George Sanchez, a.k.a. “The Maestro,” had only been on the department three years, but he already had a reputation. He loved to one up his District Four co-workers, both on and off the street. Like a modern Nathan Bedford Forrest in blue, he always tried to “git thar fustest with the mostest.” It didn’t matter if it was a call or a choir practice; he always seemed to be first on-scene and first in the thick of it. He was also a remorseless practical joker. He never surrendered. The only thing that kept his partners from routinely stuffing him into the nearest dumpster was their eye watering laughter at his wonderfully inappropriate humor - and their fear of what they might find in their vehicles or lockers.
Duncan had a habit of calling Sanchez by various nicknames, and Sanchez had just retaliated at briefing by calling him Clarence. The Clarence moniker was the rewarding result, Mike was sure, of an improper records check on his name. Duncan hated his middle name worse than his “Dunk ‘Em” handle, and had managed to keep it under wraps until the Maestro posted it on a billboard for all to mock. “Thank you, Uncle Clarence, for being Mom’s favorite,” he reflected ironically.
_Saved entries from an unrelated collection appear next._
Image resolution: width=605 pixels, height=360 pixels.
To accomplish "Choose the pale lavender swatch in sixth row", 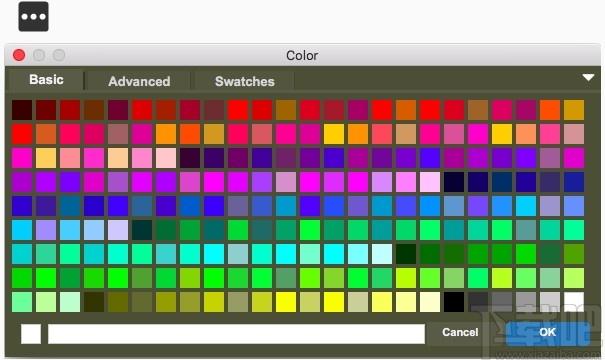I will (x=118, y=230).
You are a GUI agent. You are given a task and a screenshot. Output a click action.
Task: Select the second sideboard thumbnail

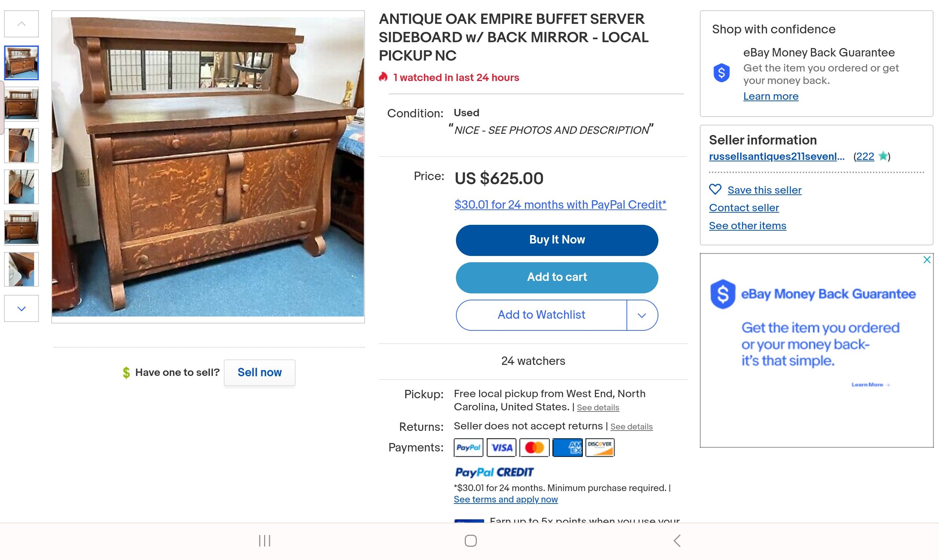coord(22,104)
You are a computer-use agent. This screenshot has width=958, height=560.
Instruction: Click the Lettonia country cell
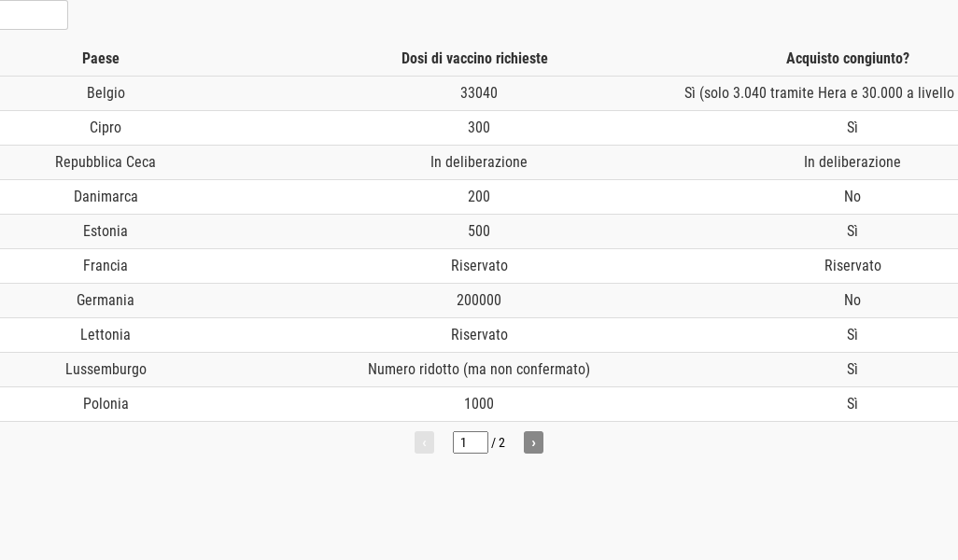[106, 335]
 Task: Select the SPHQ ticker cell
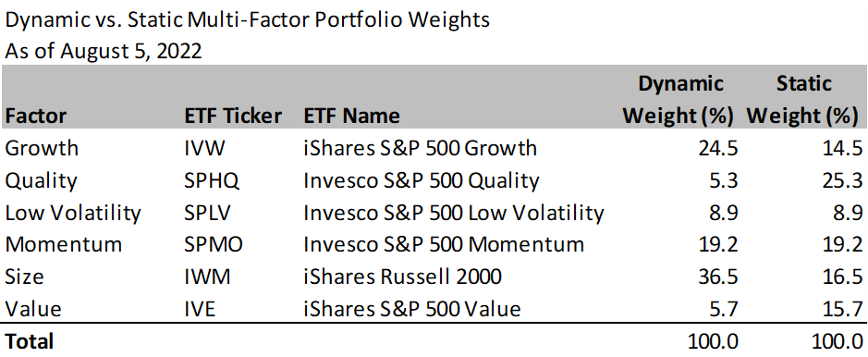click(212, 180)
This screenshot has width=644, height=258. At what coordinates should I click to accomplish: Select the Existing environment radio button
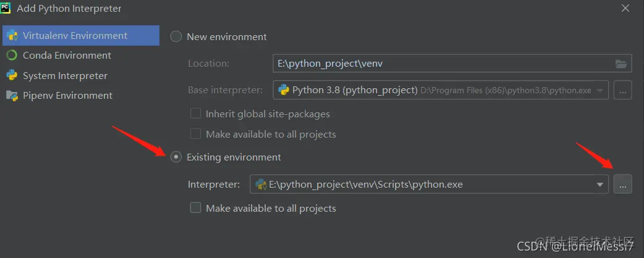pyautogui.click(x=176, y=157)
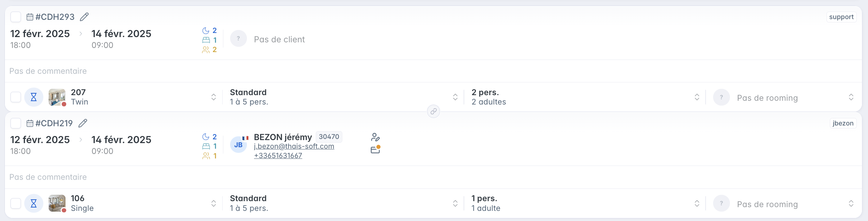Tick the checkbox for reservation #CDH293
Viewport: 868px width, 221px height.
(x=16, y=17)
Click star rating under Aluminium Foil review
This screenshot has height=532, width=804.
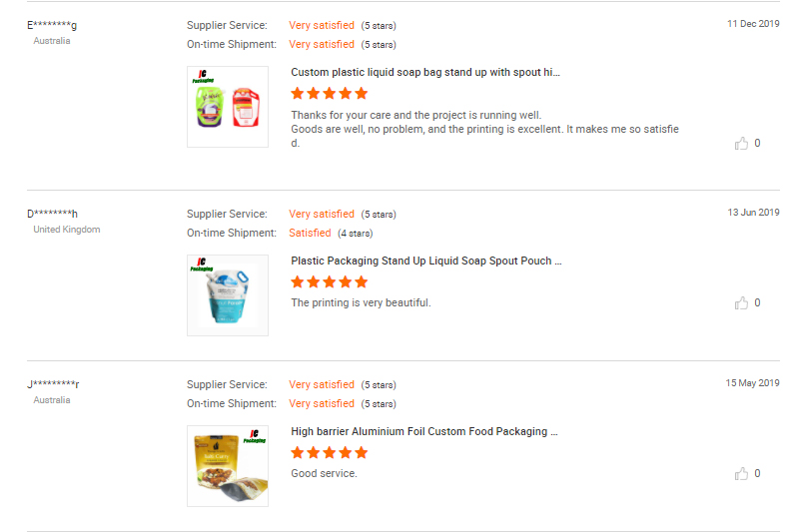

As Duncan headed to his cruiser, the radio on his hip crackled. “1 John 4.” ... “4, go ahead.” ... “911 hang-up. 10302 Old Fort Road. Sounded like a drunk adult male and female yelling. Address history advises you know the subjects. Respond priority, John 5 to back – units copy?” ... “4 copies.” ... “5 copies.”
“Merry Christmas to you too,” Duncan added silently. “Deck the halls with boughs of folly.” As he U-turned his squad and gunned it up a side street shortcut, he ran a quick records check in his head and came up with a hit. “Potter’s place,” he grumped. “Exchanging presents with his wife, no doubt.” Potter was big, strong, and dangerous when drunk. Never mind that it was Christmas Eve.
Duncan picked up the mike again. “4, 5, go to ‘b-mode.’” Dean Rogers’ voice came back on the car-to-car mode. “Go ahead.” “Remember this one?” Yeah, Mike, I know. 12 gauge in the closet. .44 mag under the mattress – who knows what all. We oughtta have Judge Markham handle the next call with Potter, since they’re such good friends and our courtroom Santa Klutz keeps giving him his guns back. What say, Kimosabe?” Duncan acknowledged by keying his mike twice, and then added, “Just watch your tail feathers, Tonto.” After years of working together, he and Rogers could read each other’s minds.